(EXERCISE AIM) In your copy, repeat the records exactly and leave out the pictures.

(RECORDS FOR THE EXERCISE)
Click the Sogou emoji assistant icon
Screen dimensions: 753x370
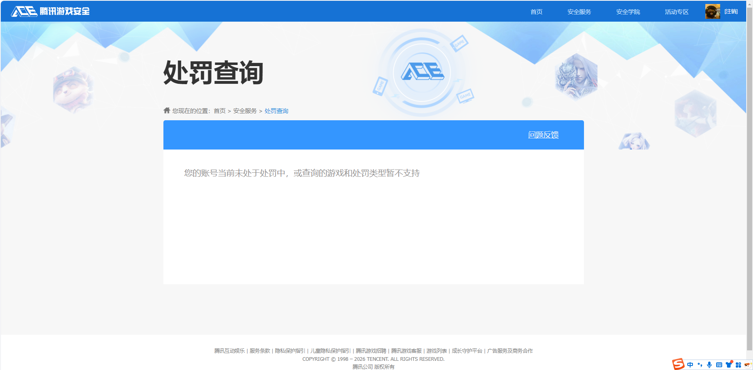748,365

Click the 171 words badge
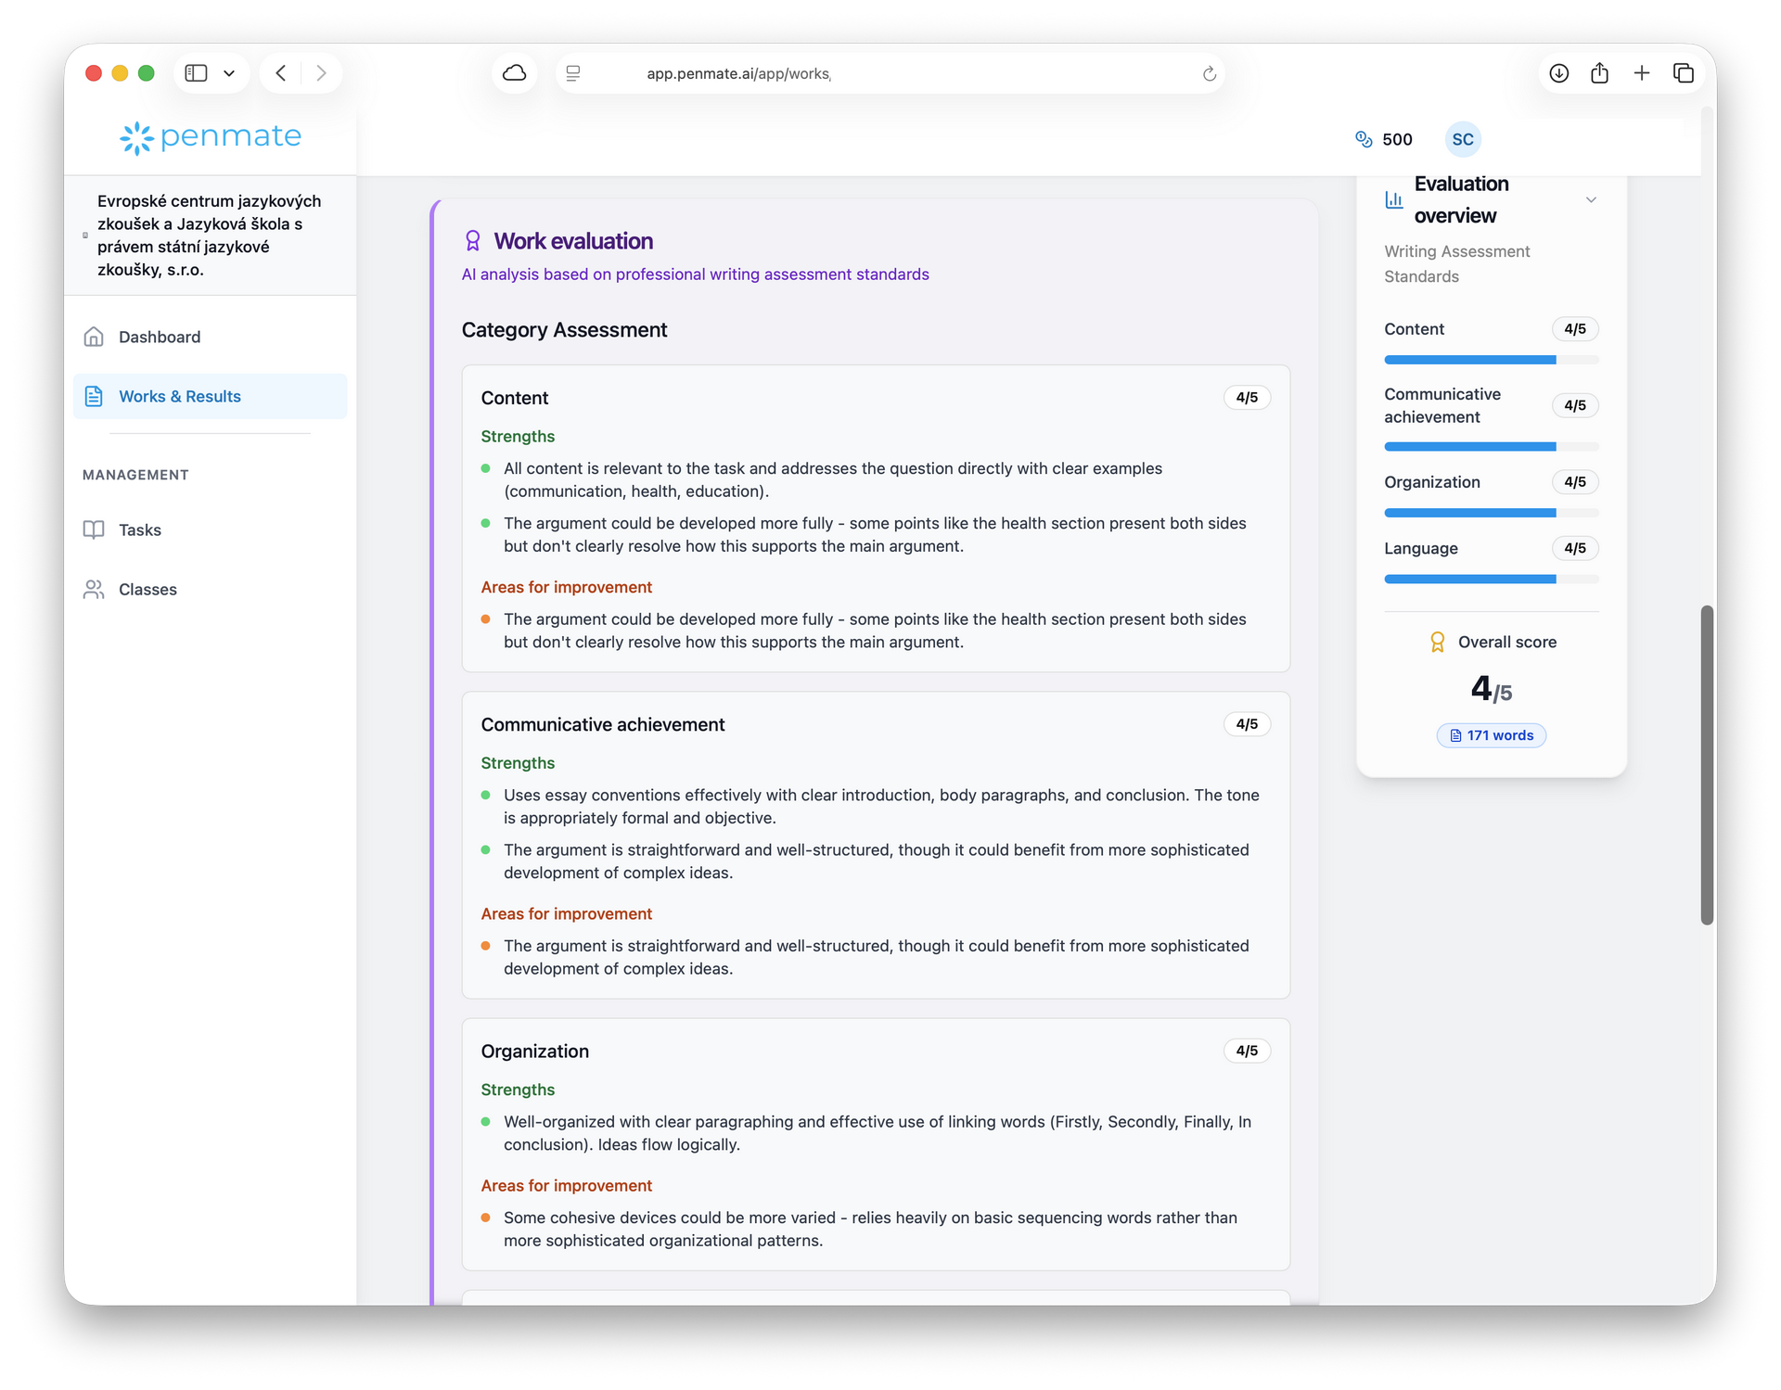[x=1491, y=735]
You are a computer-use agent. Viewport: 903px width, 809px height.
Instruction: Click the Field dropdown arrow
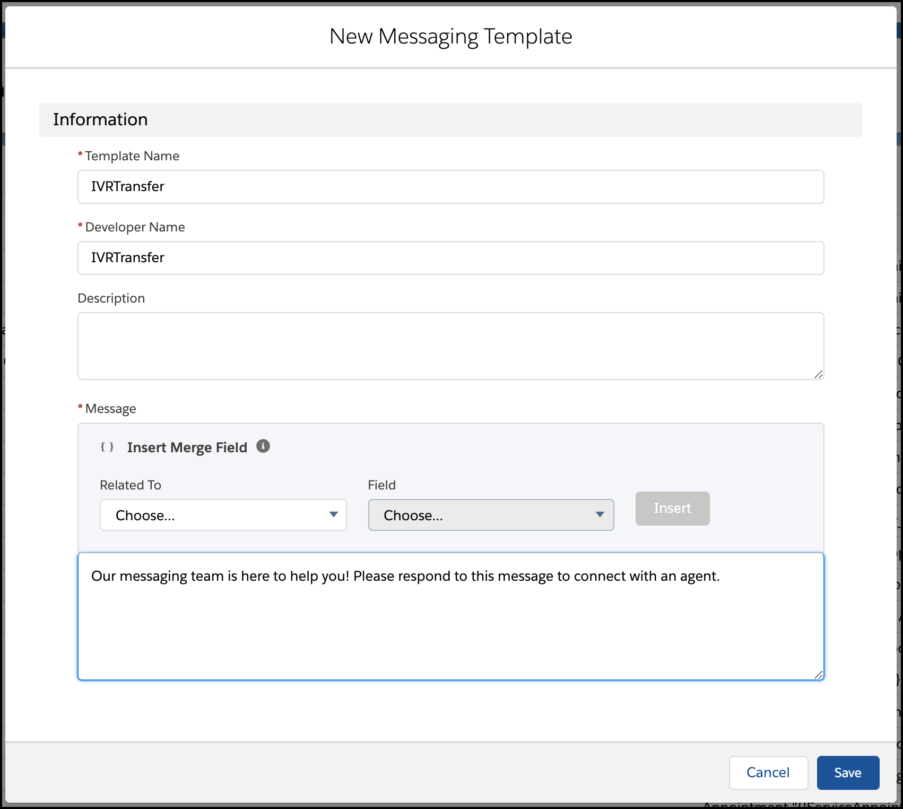click(600, 514)
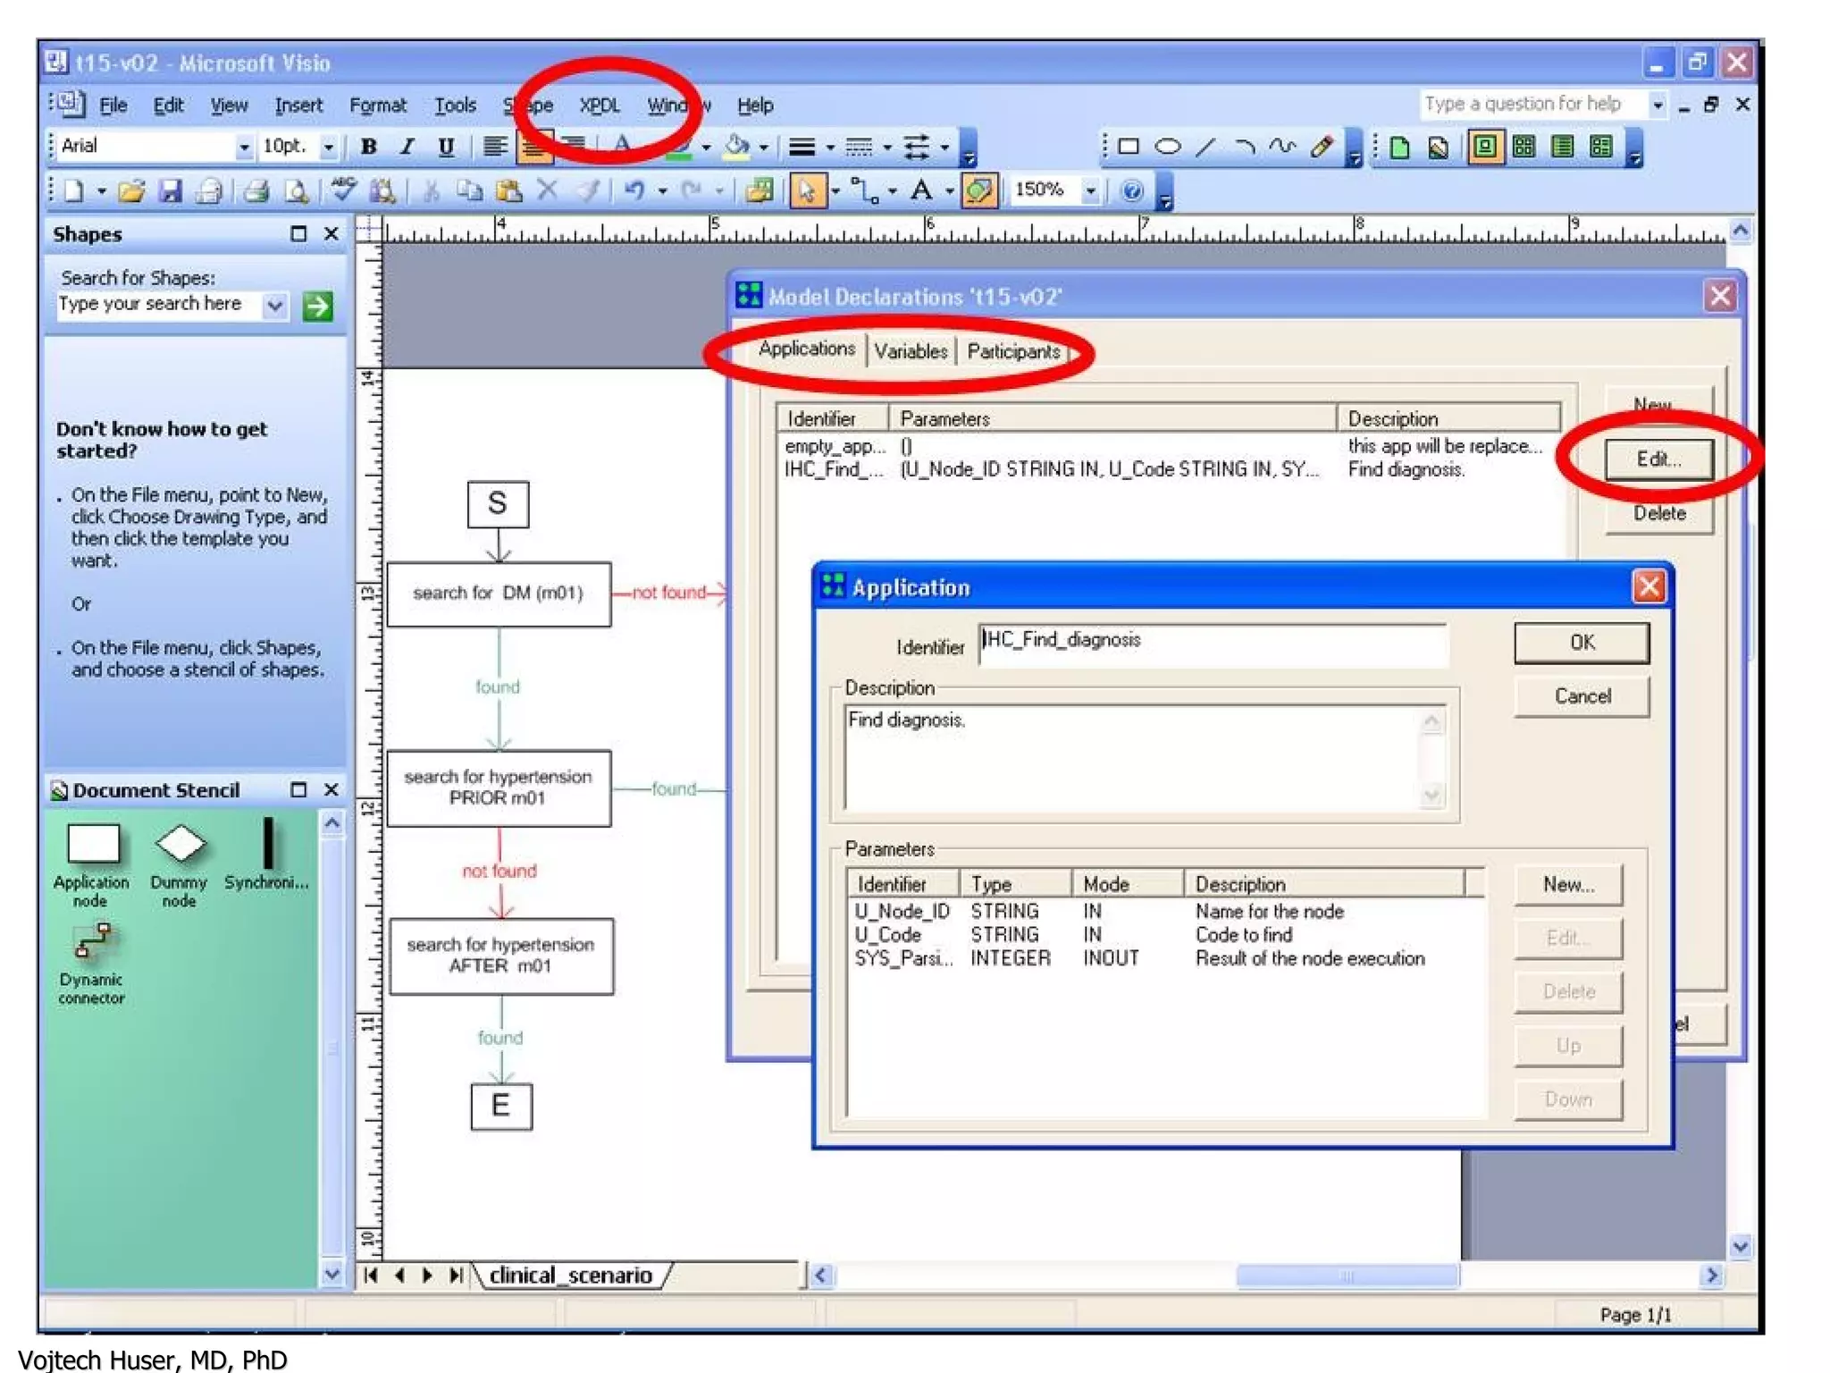The width and height of the screenshot is (1830, 1373).
Task: Expand the shape search history dropdown
Action: point(275,307)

(OUTPUT FOR THIS EXERCISE)
Click the Sogou emoji assistant icon
Screen dimensions: 753x370
748,365

Click the 171 words badge
[x=1491, y=735]
You are a computer-use agent. Viewport: 903px width, 809px height.
Instruction: Click the Field dropdown arrow
click(600, 514)
The width and height of the screenshot is (1830, 1373).
Task: Expand the shape search history dropdown
Action: point(275,307)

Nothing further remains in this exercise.